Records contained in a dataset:

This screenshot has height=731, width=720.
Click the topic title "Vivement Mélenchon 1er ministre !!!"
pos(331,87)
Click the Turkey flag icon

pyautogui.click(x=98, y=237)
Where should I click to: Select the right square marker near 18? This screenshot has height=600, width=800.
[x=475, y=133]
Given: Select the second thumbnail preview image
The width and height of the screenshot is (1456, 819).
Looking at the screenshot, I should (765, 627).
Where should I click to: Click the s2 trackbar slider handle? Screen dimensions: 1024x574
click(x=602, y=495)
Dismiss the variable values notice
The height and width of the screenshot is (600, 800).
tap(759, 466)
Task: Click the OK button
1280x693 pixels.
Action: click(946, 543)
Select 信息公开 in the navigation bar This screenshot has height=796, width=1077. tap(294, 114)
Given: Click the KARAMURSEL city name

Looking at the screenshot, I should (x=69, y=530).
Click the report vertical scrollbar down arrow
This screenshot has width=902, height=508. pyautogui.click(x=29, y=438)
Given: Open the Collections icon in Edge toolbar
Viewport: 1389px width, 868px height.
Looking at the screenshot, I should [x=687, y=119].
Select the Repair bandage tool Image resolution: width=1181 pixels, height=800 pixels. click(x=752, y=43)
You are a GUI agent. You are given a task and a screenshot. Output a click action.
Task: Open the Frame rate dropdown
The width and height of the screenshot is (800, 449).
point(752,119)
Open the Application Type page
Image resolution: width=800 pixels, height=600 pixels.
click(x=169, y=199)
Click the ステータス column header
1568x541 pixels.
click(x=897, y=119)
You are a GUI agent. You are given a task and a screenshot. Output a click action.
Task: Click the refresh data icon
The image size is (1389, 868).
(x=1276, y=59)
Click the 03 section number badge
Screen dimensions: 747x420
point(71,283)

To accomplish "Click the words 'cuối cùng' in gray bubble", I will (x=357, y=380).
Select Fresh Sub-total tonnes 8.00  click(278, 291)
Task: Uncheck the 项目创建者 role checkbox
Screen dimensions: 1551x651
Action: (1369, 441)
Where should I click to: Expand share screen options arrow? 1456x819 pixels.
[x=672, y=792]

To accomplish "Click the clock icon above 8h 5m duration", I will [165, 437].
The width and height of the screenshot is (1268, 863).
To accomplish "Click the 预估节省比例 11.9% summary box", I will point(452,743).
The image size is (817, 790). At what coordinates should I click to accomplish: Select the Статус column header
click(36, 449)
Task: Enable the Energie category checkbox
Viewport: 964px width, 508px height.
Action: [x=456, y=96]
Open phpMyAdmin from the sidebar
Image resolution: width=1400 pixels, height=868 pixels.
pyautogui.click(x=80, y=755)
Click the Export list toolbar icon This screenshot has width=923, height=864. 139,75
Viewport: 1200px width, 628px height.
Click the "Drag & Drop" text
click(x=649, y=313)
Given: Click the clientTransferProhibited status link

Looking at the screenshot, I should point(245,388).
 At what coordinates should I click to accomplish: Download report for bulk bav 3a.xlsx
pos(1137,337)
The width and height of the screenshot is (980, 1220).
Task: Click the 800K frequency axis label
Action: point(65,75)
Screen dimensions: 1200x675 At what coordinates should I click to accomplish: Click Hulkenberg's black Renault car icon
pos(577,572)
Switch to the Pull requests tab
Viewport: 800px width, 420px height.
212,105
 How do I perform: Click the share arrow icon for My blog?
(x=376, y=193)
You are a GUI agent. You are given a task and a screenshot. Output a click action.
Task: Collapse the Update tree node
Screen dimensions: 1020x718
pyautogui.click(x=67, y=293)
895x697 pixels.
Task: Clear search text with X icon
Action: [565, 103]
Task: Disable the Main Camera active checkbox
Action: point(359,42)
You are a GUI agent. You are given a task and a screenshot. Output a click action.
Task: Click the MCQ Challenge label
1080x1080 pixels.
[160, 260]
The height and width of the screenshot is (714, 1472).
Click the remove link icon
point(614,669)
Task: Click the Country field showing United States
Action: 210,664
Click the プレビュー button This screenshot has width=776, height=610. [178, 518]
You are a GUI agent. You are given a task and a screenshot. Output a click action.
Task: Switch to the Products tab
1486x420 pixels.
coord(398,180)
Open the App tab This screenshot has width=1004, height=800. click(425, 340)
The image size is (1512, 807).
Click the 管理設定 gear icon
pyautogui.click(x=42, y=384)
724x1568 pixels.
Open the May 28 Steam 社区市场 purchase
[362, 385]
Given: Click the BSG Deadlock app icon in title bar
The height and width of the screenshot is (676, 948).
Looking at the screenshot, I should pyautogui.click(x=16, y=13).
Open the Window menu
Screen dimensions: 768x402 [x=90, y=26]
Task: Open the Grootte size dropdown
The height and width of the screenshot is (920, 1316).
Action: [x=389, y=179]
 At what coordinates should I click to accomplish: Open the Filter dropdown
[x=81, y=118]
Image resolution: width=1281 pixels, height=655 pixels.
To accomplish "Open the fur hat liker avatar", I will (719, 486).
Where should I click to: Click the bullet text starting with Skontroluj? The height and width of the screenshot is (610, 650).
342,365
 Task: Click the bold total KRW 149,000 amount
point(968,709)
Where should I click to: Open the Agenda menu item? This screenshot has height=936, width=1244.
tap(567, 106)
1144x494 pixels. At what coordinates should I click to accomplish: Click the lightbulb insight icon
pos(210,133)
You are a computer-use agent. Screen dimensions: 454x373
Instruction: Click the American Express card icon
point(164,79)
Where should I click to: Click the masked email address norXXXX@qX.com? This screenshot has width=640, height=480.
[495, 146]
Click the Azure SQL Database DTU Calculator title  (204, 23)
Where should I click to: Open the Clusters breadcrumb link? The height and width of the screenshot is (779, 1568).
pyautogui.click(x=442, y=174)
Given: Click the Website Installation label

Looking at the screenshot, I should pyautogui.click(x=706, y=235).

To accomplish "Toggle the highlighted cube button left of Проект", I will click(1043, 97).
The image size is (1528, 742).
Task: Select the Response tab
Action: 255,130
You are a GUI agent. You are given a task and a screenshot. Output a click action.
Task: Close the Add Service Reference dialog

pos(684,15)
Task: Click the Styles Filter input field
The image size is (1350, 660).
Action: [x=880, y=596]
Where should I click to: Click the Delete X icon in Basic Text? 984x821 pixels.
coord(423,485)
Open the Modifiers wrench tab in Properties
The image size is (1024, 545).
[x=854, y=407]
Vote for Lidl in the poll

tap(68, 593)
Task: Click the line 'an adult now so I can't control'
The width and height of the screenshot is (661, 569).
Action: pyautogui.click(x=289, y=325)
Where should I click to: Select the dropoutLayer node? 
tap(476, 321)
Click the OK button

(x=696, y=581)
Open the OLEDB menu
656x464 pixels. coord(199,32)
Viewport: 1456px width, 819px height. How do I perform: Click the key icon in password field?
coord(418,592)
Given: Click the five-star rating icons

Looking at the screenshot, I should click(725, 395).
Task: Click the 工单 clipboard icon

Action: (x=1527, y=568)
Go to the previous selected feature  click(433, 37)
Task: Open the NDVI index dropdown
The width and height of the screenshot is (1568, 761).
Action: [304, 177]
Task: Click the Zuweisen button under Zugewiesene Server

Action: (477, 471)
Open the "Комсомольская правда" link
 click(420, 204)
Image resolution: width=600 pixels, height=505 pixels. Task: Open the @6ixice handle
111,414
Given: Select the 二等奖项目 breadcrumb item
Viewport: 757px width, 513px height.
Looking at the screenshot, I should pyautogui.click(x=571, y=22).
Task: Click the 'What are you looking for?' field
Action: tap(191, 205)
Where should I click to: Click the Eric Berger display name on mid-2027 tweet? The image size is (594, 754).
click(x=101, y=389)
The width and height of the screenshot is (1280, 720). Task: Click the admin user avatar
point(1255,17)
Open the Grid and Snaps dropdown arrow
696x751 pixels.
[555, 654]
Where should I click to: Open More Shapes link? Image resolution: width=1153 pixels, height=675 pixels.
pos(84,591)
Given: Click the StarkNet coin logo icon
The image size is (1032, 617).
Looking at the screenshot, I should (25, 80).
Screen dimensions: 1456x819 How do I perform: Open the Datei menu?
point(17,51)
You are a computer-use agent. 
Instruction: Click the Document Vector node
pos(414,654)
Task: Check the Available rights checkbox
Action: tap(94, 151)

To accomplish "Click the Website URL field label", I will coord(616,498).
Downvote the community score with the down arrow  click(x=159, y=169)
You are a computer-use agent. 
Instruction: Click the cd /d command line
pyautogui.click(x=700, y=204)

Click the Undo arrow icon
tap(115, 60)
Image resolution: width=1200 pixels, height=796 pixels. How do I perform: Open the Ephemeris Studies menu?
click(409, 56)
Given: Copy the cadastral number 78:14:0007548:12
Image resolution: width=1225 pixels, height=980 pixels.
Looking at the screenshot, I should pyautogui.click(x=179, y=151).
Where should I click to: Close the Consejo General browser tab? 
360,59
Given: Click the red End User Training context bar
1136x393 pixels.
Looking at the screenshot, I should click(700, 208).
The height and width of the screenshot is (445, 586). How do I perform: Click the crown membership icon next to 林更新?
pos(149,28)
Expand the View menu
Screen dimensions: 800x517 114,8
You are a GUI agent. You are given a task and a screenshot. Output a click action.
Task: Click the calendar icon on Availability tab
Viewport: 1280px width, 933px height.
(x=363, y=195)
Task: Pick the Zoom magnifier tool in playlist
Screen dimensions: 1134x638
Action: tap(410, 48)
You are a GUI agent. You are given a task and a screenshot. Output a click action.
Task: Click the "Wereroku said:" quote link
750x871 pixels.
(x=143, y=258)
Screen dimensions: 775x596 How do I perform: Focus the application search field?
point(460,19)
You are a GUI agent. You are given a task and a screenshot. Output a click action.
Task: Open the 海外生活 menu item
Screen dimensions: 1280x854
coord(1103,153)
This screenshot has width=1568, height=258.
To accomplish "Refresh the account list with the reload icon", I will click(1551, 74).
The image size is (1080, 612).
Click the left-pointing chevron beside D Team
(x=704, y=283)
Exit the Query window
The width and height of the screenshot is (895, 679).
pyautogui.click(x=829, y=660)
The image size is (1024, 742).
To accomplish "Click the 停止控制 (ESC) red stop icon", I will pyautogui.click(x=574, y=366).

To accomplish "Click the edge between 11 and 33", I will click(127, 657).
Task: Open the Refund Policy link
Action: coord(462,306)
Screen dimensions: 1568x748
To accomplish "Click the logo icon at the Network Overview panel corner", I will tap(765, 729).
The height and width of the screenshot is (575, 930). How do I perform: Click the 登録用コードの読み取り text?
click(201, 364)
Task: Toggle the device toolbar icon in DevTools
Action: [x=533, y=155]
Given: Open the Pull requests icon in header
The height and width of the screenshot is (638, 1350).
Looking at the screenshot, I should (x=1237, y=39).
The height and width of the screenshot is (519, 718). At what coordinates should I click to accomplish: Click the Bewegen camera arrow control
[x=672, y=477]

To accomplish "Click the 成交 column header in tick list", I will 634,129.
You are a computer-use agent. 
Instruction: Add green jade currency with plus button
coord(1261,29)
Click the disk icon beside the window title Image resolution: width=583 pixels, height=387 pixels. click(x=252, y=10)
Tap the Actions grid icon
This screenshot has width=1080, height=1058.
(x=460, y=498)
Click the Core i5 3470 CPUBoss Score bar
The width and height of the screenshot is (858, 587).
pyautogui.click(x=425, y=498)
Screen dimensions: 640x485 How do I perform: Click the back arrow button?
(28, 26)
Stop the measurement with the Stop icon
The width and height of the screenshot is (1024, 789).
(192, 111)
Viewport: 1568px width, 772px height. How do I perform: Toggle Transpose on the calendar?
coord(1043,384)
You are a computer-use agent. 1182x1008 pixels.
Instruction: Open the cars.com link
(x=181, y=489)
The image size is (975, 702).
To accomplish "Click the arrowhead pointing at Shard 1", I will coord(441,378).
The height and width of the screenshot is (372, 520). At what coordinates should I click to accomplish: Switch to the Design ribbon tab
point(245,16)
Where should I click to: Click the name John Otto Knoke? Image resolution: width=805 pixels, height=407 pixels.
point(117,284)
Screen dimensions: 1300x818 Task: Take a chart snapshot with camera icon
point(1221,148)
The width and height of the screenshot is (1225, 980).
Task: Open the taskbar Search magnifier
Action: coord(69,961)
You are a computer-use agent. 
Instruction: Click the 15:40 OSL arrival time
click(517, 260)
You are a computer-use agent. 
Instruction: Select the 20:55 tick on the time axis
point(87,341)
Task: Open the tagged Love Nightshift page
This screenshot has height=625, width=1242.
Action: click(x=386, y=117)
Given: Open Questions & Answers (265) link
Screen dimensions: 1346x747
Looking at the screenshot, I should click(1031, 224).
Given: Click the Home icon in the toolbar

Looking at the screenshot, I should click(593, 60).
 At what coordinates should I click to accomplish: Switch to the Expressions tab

» **What to do**:
Each line from the one with "Screen dimensions: 1346x747" through the end of the entries above must be set down exactly, both end lines included, and no other line may appear.

» **Exercise result**:
Screen dimensions: 1346x747
Looking at the screenshot, I should click(1031, 224).
Given: Click the Home icon in the toolbar

Looking at the screenshot, I should click(593, 60).
 At what coordinates should I click to accomplish: Switch to the Expressions tab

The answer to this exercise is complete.